From the records, return each line that has the word "chevron" in it.
[Excerpted data Boundary: Start]
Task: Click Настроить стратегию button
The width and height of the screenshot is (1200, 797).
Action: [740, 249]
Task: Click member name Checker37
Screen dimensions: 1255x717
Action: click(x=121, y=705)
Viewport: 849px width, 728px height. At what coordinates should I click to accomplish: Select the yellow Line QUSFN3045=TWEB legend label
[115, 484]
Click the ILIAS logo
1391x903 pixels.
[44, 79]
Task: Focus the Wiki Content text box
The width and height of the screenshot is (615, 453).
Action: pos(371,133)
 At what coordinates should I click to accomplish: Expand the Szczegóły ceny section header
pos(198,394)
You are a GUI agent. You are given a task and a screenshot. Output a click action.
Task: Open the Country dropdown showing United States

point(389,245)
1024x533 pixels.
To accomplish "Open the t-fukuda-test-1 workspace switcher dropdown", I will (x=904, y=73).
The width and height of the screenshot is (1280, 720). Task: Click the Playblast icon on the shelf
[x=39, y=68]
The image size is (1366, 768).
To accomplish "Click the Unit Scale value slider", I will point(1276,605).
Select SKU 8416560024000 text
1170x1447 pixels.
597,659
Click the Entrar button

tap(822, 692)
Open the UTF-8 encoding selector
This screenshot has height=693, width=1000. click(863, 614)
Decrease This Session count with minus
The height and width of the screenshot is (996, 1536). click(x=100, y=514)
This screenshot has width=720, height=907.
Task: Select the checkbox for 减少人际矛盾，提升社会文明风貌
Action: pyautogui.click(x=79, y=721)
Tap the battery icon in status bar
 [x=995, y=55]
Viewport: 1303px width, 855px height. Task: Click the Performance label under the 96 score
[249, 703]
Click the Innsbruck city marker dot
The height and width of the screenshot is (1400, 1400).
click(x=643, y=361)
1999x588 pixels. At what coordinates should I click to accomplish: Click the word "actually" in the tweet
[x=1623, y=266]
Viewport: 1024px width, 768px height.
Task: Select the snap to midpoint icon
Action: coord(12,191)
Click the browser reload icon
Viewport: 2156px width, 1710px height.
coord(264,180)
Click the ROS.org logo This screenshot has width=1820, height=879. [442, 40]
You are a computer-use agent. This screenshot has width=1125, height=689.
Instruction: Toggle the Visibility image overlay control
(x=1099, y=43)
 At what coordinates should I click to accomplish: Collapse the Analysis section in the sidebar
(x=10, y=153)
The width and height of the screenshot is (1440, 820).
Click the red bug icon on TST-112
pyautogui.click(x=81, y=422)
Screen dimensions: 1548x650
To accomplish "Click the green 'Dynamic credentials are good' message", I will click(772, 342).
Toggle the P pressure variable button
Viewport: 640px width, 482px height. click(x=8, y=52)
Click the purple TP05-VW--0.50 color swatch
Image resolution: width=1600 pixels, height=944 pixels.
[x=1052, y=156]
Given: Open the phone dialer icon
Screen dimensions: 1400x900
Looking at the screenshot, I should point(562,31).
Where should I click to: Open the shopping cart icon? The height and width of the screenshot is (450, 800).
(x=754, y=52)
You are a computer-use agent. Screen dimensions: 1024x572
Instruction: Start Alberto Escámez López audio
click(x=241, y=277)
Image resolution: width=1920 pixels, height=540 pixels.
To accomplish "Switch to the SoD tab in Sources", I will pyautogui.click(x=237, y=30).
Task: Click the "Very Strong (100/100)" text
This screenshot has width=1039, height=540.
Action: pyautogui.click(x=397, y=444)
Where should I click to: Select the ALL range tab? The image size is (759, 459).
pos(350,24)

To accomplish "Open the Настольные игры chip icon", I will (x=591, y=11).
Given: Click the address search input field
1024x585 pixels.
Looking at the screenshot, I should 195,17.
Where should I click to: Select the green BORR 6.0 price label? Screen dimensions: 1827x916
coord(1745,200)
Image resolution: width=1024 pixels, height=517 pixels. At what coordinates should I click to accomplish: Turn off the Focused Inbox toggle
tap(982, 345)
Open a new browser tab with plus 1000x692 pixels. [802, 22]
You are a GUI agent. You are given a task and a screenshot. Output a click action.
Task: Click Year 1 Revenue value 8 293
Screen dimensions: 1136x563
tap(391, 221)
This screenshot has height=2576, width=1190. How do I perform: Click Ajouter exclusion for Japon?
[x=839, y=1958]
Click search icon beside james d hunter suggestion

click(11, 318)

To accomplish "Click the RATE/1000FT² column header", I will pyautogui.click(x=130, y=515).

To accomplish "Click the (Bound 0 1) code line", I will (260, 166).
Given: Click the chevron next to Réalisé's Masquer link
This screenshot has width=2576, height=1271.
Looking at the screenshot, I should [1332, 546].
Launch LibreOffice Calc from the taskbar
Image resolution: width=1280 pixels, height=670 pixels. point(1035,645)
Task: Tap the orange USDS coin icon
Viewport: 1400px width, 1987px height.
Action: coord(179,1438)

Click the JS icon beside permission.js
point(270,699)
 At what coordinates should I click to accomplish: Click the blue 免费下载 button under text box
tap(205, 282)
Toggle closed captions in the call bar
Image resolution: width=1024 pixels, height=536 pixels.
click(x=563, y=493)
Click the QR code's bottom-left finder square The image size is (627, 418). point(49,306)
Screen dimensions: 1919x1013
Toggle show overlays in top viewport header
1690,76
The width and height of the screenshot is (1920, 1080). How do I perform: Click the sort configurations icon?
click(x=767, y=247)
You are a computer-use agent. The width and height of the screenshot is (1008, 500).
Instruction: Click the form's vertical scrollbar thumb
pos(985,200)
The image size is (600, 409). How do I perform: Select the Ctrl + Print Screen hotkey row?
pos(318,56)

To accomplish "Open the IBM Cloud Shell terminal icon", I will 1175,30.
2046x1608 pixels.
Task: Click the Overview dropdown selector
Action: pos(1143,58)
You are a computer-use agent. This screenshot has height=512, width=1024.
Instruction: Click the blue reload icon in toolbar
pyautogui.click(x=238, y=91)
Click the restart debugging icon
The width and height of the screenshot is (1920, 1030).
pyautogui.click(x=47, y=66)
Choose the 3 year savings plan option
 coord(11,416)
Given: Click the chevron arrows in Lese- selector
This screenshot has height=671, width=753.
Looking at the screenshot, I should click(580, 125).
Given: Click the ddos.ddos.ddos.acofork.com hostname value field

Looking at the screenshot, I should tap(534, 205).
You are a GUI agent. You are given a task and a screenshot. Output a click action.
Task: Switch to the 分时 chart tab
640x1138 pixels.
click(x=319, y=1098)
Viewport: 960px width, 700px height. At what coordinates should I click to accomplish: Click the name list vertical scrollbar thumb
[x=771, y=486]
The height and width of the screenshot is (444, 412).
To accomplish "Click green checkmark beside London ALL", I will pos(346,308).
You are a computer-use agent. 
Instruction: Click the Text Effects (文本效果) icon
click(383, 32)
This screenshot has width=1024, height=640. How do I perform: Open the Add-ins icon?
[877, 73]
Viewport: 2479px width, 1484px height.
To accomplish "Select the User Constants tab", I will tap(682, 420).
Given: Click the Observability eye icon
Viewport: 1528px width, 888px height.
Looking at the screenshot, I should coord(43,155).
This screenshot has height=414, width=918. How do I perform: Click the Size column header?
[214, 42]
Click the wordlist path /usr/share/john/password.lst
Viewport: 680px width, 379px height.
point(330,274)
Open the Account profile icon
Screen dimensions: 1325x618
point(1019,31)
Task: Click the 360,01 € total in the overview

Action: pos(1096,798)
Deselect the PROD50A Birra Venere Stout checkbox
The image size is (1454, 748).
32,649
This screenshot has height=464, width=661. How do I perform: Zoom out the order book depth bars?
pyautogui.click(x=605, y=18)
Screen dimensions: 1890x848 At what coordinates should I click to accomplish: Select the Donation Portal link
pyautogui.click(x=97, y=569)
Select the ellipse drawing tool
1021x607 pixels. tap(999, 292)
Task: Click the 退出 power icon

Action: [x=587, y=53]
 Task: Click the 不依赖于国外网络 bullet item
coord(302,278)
[Excerpted data Boundary: End]
▸ Problem solution:
Given: Click the chevron next to Réalisé's Masquer link
Given: Click the chevron arrows in Lese- selector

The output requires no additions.